ETF Bitcoin spot yang diperdagangkan di AS telah mengakhiri periode lesu selama empat bulan, mencatatkan rekor streak arus masuk harian terpanjang tahun ini. Lonjakan ini terjadi karena permintaan institusional menunjukkan tanda-tanda kebangkitan di tengah kondisi ekonomi makro yang masih bergejolak.
Sebanyak 11 produk investasi ini berhasil menarik dana segar lebih dari US$767 juta selama lima hari, dari 9 hingga 13 Maret, menurut data dari SosoValue.
Exchange-Traded Fund (ETF) Bitcoin Serap 18.000 BTC saat Permintaan Institusi Meningkat
Streak ini menjadi titik balik penting bagi sektor tersebut, yang sebelumnya mengalami arus keluar bersih sejak November 2025 di tengah meningkatnya ketegangan geopolitik.
BlackRock’s iShares Bitcoin Trust (IBIT) tetap menjadi penggerak utama pemulihan ini. Produk tersebut menyumbang US$600 juta dari total mingguan, atau lebih dari 78% seluruh arus masuk dana.
Fidelity’s Wise Origin Bitcoin Fund menempati posisi kedua dengan arus masuk sebesar US$147,5 juta. Sementara itu, Grayscale’s Bitcoin Trust mencatatkan tambahan dana yang lebih kecil yaitu US$15,3 juta, yang sangat berbeda dari likuidasi besar-besaran yang pernah menimpa trust hasil konversi tersebut tahun lalu.
Analis di Ecoinometrics, sebuah platform kecerdasan ekonomi makro, menerangkan bahwa angka ini menunjukkan ETF Bitcoin akhirnya mulai menunjukkan tanda-tanda kehidupan.

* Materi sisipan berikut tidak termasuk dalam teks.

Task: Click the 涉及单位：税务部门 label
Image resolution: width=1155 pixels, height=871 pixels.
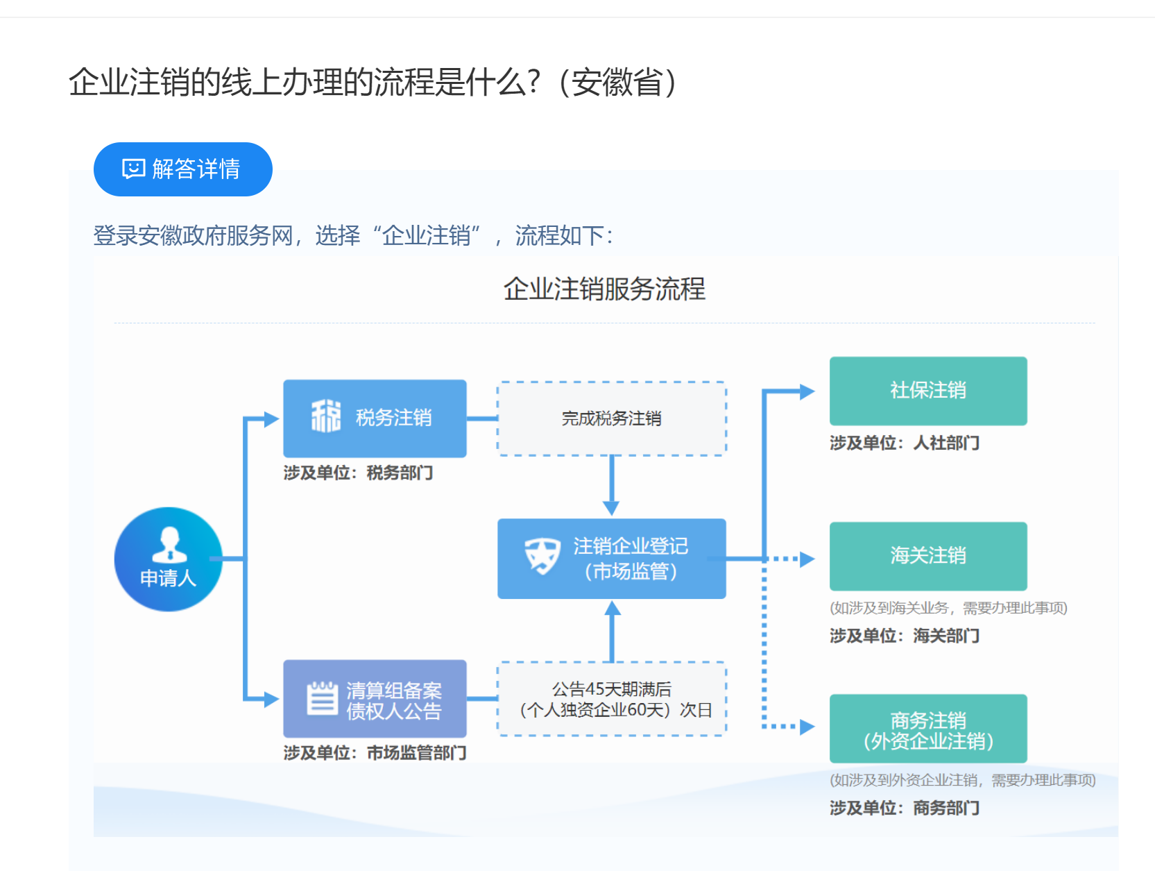Action: click(358, 473)
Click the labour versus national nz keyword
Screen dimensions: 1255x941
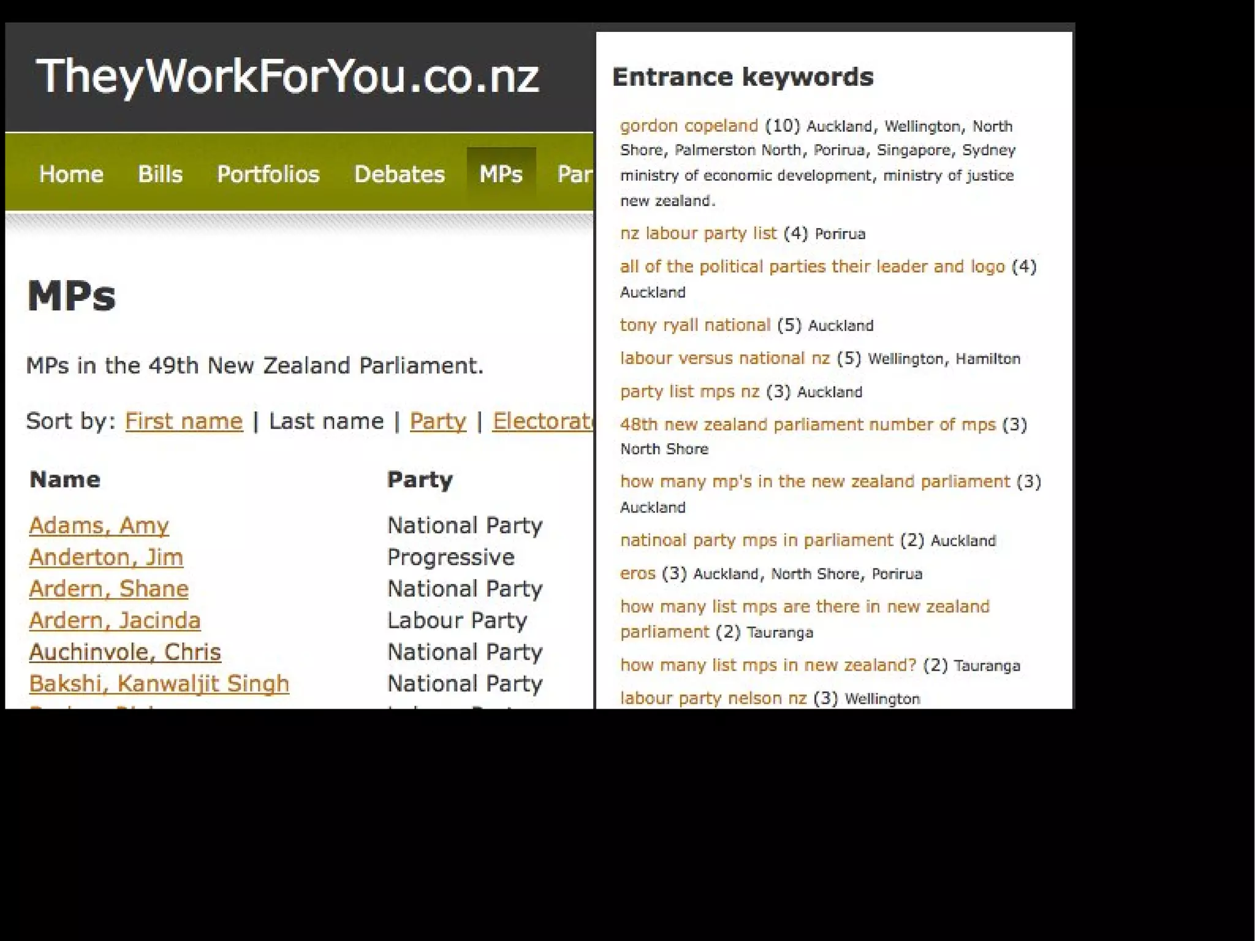(724, 358)
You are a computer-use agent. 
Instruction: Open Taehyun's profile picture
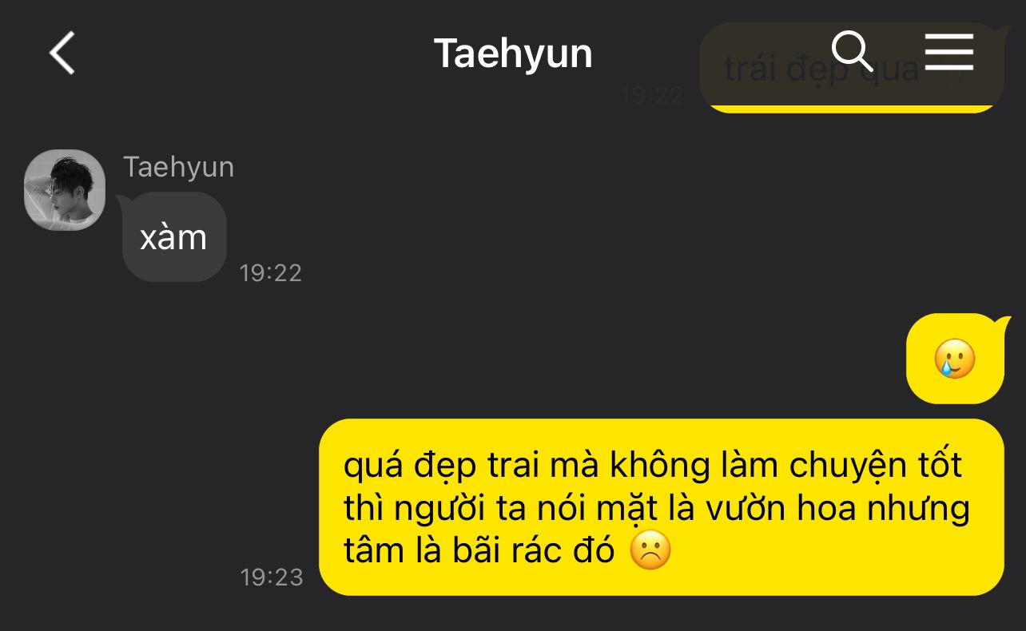coord(65,190)
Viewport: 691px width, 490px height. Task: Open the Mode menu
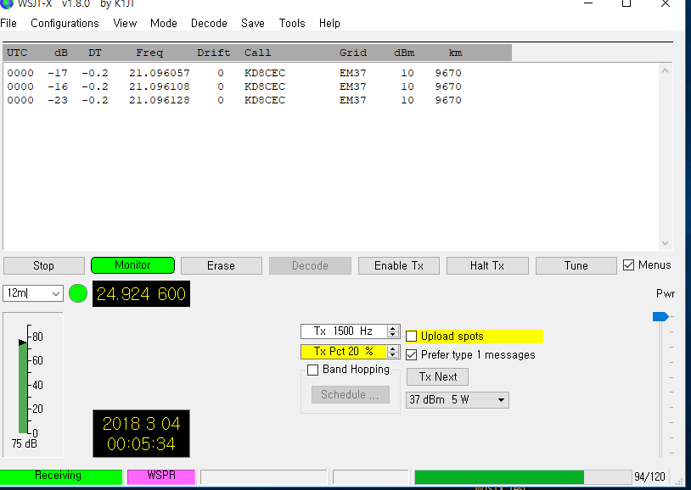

Perusahaan tersebut memaparkan bahwa ETF ini telah menyerap sekitar 18.000 BTC sejak awal Maret, yang merupakan “perubahan tajam” dibanding empat bulan sebelumnya.
“Ini bukan berarti pemulihan sudah pasti terjadi. Tapi jika laju ini bertahan… itu akan memperkuat argumen bahwa Bitcoin sedang membangun fondasi,” tambah mereka.
Yang menarik, aksi beli besar-besaran ini juga terjadi berbarengan dengan pemulihan harga Bitcoin, yang naik lebih dari 6% dalam tujuh hari terakhir sehingga diperdagangkan dekat US$71.791.
Kinerja ini sangat menonjol karena konflik antara AS dan Iran yang masih berlangsung, yang secara historis membuat investor beralih ke aset “safe haven” tradisional seperti emas.
Data dari perusahaan keuangan River menunjukkan bahwa Bitcoin secara konsisten mengungguli S&P 500 dan emas selama peristiwa geopolitik besar sejak tahun 2020.
Hal ini mengindikasikan bahwa beberapa portofolio institusi kini mungkin mulai memandang aset digital sebagai lindung nilai yang sah terhadap ketidakstabilan pasar keuangan tradisional.